Ron Pattinson said...

Matt, dead easy to find in Melbourne.

Korev said...

Try to get a Sheaf Stout as well

Oblivious said...

Its really available over here

Gary Gillman said...

Good points and this is because as sometimes occurs, the products made in an outpost distant from the mother country, or ex-mother country, but under its influence, stay integral to the original approach while things change at home.

Good examples in the stout area are Cooper's Stout, Sinha Stout (Lion Stout in many markets), various strong stouts in the West Indies, and Guinness FES both there and in parts of Asia.

Cooper's Stout was one of the first craft-style beers I tasted, it was an early import to the U.S. and it lasted the trip well in a time of slow boats and long warehousing. It is still very good and mercifully has been kept free of coffee or chicory and the like. :)


Craig said...

I wrote about Cooper's Stout in a post I did comparing Tropical Stouts, back in June. It's good stuff, very plum-like and bitter sweet.

beer guru, jr. said...

ron, a minor correction. i'm sure this is due to software, not you. the foxhead beer was named 'old waukesha'. waukesha is a small industral satellite city of milwaukee, just west of the big brewing town. foxhead was brewed in waukesha. for a time, anyway.

also, even as american ales in that period were retaining fairly high gravities, overall, lagers were beginning to drop. ditto for lager hopping rates. ale was fighting a losing battle with lager for sales; had been doing so for nearly a century by that point. by the 1940's, ale was seen as a pre-prohibition old man's tipple. as they died off, so did ale. until the craft beer revolt.

Joe Stange said...

Just a bit more context for post-Prohibition U.S. and beer strengths: Beer companies were not legally allowed to post alcohol contents of beers on their packaging.
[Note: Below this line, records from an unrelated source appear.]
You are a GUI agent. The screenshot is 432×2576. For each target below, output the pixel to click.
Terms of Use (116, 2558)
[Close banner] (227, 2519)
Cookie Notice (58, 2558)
Lager was popular before Prohibition of course, but I wonder if part of its total dominance afterward can be credited to people being able to drink more of it because it was lower in alcohol... although perhaps few people would have realized it. If alcoholic content had been posted on beers, it's likely that more people would have made it part of their decision-making and gone for more bang for the buck. Which of course is exactly why the government banned such information in the first place.

A relevant note: Most U.S. light lagers are 4.2% strength. Few dedicated light lager drinkers actually know that. And they are the most popular beers in America.

Martyn Cornell said...

I'm many thousands of miles from my sources right now, but Burke's, IIRC, was the Long Island City brewery that later brewed Guinness in the US.

Martyn Cornell said...

Oh, and Cooper's Extra Stout is fantastic - you can sometimes find it in the UAE, it's a genuine world classic.

AEC said...

Hey, two of those beers you list from '38 -- Dawes and Frontenac -- are actually Canadian. And despite what most people think (except those stubborn Canadians), Canada isn't part of the U.S.

Ron Pattinson said...

AEC, thanks for the correction. They were mixed in with a group of American beers and I assumed they were also American. I should know better than to go around assuming.